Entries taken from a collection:
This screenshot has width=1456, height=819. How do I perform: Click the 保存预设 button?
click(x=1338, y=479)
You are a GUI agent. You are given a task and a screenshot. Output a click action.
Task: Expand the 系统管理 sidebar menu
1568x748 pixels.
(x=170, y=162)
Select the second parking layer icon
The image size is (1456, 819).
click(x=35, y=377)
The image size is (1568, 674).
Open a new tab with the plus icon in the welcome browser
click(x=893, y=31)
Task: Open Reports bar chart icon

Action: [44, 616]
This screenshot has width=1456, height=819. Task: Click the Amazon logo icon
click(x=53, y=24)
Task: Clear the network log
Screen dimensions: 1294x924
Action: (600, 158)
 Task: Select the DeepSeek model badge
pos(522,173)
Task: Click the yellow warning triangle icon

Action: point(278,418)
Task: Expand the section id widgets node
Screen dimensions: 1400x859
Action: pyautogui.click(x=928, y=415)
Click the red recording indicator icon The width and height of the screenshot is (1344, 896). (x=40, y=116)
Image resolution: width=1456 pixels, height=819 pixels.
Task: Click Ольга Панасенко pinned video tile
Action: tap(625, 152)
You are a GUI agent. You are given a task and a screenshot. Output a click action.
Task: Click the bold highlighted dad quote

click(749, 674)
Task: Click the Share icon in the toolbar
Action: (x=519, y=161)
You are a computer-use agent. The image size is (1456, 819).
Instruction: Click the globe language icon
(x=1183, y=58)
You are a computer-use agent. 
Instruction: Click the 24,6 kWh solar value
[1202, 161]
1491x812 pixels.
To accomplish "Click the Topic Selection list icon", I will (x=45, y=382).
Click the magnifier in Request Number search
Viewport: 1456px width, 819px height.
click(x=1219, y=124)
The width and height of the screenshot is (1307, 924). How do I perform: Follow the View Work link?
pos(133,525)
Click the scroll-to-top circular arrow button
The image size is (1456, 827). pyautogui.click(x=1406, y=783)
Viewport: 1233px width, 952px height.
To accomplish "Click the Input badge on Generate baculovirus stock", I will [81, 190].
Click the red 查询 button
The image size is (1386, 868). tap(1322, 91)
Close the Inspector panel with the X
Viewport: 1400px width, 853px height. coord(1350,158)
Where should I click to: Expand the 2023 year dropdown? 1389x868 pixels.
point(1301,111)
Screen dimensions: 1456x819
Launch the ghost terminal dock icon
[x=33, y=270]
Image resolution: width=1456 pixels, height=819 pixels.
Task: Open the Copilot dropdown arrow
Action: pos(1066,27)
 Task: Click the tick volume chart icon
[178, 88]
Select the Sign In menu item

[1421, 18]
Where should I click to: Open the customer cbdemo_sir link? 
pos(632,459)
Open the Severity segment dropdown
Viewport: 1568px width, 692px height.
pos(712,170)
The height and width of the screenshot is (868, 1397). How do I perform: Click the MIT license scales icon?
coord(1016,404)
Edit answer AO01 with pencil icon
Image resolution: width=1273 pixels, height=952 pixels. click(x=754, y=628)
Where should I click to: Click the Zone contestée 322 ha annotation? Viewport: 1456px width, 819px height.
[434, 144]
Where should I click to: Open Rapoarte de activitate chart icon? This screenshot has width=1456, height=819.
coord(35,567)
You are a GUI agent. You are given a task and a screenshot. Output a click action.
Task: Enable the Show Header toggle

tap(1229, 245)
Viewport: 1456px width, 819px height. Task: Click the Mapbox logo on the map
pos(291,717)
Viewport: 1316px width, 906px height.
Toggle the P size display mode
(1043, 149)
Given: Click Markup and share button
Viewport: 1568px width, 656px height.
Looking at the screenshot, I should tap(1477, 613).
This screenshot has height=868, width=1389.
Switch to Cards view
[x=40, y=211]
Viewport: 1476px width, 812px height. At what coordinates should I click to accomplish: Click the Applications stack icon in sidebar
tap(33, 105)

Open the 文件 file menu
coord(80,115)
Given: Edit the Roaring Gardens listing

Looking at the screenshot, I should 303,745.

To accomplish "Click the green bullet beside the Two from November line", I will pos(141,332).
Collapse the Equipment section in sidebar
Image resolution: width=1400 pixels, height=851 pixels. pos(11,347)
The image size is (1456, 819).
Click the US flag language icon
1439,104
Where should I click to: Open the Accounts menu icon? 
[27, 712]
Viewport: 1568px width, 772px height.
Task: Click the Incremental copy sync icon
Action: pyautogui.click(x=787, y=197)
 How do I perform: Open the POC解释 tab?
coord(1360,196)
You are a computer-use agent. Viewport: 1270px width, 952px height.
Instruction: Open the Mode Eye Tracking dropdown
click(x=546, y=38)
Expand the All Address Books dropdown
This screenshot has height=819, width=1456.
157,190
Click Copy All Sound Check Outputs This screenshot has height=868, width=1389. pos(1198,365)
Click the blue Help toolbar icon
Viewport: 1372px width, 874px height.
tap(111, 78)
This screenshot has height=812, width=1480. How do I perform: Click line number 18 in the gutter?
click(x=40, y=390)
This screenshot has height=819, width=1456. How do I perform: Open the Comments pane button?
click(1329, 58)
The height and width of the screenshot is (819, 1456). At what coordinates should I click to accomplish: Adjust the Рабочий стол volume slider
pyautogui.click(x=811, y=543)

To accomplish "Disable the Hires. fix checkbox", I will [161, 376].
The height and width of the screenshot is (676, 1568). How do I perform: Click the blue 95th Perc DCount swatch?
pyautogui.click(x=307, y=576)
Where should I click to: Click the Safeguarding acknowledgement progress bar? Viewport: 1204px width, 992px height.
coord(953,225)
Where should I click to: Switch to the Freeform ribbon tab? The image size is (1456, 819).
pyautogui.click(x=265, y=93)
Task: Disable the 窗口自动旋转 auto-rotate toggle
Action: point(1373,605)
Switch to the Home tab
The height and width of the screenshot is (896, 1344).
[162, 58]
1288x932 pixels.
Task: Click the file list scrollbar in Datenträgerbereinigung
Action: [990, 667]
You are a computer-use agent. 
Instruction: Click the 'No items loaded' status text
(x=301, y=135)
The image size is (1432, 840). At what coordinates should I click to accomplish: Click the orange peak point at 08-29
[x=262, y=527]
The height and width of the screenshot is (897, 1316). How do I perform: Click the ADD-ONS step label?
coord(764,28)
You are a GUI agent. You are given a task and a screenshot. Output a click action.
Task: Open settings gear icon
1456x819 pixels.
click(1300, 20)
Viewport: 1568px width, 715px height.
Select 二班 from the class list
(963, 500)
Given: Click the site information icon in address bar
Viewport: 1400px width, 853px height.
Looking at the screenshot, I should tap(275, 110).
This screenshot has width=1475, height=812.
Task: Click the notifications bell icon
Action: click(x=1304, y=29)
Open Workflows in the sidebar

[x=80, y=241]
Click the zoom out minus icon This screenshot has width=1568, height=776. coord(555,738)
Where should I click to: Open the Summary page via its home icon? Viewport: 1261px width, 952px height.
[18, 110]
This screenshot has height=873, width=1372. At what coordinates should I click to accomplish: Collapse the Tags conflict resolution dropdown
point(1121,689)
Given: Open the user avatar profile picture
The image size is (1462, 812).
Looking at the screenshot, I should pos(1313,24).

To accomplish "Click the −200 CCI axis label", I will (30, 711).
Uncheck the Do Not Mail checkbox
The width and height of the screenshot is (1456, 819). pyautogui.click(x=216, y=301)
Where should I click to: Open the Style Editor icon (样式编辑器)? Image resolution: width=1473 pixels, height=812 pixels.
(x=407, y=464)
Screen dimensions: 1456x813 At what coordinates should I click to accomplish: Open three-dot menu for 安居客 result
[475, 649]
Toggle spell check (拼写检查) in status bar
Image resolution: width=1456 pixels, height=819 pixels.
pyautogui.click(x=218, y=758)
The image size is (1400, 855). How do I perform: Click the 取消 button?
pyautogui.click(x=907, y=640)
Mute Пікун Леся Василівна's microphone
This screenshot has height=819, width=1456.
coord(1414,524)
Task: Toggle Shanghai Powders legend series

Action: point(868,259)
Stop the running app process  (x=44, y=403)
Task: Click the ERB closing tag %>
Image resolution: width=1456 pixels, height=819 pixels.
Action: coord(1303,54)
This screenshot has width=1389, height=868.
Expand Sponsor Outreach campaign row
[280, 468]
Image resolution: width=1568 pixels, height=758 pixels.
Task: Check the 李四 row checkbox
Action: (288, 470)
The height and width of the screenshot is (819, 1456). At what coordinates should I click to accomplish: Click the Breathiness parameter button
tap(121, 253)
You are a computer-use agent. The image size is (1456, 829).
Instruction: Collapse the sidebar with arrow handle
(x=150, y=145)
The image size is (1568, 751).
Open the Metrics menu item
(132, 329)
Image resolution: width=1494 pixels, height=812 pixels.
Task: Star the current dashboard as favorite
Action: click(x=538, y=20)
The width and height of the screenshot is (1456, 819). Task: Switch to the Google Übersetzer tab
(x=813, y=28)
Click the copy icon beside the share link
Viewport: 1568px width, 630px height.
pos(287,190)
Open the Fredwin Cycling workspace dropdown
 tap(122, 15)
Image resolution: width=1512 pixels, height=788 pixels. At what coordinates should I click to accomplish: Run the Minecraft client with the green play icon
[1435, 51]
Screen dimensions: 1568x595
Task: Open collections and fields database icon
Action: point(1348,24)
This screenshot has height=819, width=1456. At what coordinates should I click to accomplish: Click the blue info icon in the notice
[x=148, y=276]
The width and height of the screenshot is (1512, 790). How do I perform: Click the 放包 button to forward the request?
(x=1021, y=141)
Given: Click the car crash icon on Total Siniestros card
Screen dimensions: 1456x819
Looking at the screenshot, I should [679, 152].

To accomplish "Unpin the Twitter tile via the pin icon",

* **WHAT THIS TASK INVOLVES**: Some lines in the data above hold the string "will". Find and copy each of them.

* **TASK RESULT**:
To accomplish "Click the Topic Selection list icon", I will (x=45, y=382).
To accomplish "Click the Input badge on Generate baculovirus stock", I will [81, 190].
To accomplish "Click the green bullet beside the Two from November line", I will pos(141,332).
To accomplish "Disable the Hires. fix checkbox", I will [161, 376].
To accomplish "Click the −200 CCI axis label", I will (30, 711).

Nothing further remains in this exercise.